§ **Study questions**
1) Edit the article on high school sports broadcasts: reproduce it beginning at the words "The WIAA contracted" and stopping after "permission of American-HiFi.", with "American-HiFi" changed to "the broadcast partner" wherever it occurs.
2) According to the article on high school sports broadcasts, how many playoff football games did the Gannett-owned newspapers live-stream?
3) Carry on the article about the appeals court ruling on high school sports broadcasts from the point where it ends.

§ **Passage to read**
-- -- --
Appeals court upholds exclusive licenses for high school sports broadcasts

WISCONSIN — The Wisconsin Interscholastic Athletic Association’s practice of contracting coverage of live high school sports games to an exclusive broadcast partner does not violate the First or Fourteenth Amendment rights of other media, a panel from the 7th U.S. Circuit Court of Appeals ruled Wednesday.

The WIAA contracted with American-HiFi to provide exclusive live streaming of its sports games, including its postseason football tournament. This contract permitted other media outlets to cover games, but not to include live streaming or clips longer than two minutes without the express permission of American-HiFi. 

Local newspapers owned by Gannett objected to the decision, and subsequently live-streamed four playoff football games. The WIAA demanded that the newspapers pay licensing fees for streaming content. The newspapers refused, and filed a lawsuit alleging that the WIAA’s contract with American-HiFi infringed upon the First and Fourteenth Amendment rights of media outlets.
-- -- --
§ **Exercise data**
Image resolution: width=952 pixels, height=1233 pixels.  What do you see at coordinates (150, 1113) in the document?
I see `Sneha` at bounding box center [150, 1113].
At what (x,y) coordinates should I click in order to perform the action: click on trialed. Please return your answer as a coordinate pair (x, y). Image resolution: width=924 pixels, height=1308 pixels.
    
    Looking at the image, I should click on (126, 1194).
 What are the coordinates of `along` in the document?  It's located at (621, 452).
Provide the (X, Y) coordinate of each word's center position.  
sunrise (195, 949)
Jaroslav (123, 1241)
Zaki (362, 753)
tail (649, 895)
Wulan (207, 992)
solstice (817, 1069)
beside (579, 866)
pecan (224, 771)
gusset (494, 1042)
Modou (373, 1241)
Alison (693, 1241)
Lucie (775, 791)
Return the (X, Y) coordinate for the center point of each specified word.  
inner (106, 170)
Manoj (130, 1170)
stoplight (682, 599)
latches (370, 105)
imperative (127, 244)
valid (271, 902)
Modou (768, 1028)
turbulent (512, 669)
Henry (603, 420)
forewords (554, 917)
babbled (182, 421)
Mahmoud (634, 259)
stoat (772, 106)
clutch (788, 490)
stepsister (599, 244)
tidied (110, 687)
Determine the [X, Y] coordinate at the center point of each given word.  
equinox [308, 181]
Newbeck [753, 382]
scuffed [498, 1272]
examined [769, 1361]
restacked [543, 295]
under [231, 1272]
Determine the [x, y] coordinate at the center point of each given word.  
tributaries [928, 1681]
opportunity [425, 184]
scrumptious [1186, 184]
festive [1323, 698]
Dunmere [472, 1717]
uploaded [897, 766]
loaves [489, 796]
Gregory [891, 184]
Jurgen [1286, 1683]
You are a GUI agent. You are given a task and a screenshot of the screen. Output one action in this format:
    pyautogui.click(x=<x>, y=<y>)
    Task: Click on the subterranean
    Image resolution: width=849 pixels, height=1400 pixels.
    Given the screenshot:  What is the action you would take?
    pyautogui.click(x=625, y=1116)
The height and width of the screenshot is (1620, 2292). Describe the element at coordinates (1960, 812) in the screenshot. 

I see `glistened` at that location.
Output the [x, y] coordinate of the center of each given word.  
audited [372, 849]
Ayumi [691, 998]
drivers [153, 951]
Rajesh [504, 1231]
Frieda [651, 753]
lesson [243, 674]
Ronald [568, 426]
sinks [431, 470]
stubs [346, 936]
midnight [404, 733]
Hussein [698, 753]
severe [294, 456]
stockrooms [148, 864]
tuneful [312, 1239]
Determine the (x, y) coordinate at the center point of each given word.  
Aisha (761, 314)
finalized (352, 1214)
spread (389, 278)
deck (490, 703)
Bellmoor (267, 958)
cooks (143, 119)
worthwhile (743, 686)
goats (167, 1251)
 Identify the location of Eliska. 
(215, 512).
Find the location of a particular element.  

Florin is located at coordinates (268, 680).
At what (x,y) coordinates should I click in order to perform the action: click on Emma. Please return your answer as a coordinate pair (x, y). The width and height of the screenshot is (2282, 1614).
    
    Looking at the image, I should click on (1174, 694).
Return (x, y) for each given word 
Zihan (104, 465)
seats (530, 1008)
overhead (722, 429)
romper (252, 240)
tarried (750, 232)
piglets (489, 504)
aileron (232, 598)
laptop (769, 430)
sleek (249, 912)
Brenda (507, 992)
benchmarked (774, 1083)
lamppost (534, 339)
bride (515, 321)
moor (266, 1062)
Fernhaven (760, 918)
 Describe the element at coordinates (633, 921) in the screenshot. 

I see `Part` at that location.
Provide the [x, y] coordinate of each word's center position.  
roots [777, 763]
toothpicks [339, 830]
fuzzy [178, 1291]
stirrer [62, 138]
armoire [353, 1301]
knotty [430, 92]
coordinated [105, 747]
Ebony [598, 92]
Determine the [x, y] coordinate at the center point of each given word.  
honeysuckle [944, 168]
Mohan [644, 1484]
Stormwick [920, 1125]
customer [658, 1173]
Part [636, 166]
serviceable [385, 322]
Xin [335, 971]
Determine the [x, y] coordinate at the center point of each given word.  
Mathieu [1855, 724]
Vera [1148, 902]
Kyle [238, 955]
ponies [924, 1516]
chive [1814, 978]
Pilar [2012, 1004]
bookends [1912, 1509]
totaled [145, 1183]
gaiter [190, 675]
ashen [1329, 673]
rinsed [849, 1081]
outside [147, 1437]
-- -- --
§ **Answers to the exercise**
1)
The WIAA contracted with the broadcast partner to provide exclusive live streaming of its sports games, including its postseason football tournament. This contract permitted other media outlets to cover games, but not to include live streaming or clips longer than two minutes without the express permission of the broadcast partner.

2) Four

3)
A federal district court ruled in favor of the WIAA, finding that the issue was a commercial dispute rather than a constitutional issue. Gannett filed an appeal, and received the support of the American Society of News Editors, The Washington Post and the E.W. Scripps Company, among others, in a friend-of-the-court brief. They argued that because the WIAA is a public organization and postseason events are public, the organization cannot limit news access. 

The appellate court disregarded this argument, finding that although live streaming is restricted, the agreement between the WIAA and American-HiFi does not prevent news outlets from covering the games.

“An exclusive contract for transmission of an event is not a gag order or ‘prior restraint’ on speech about government activities,” Judge William Conley wrote for the panel. “The media are free under the policy to talk and write about the events to their hearts’ content. What they cannot do is to appropriate the entertainment product that WIAA has created without paying for it.”

The decision relied heavily upon Zacchini v. Scripps-Howard Broadcasting, a Supreme Court case examining the right to cover an event and to broadcast an entire act. The court found that precedent in Zacchini dictated a difference between coverage and broadcast of the “entire act,” and that “the producer of entertainment [the WIAA] is entitled to charge a fee in exchange for consent to broadcast.”

Kevin Goldberg, legal counsel for the American Society of News Editors, which joined the amicus brief supporting Gannett, said that although he is disappointed the appellate court did not reverse the district court’s decision, he is pleased that the case is more limited than the district court decision was.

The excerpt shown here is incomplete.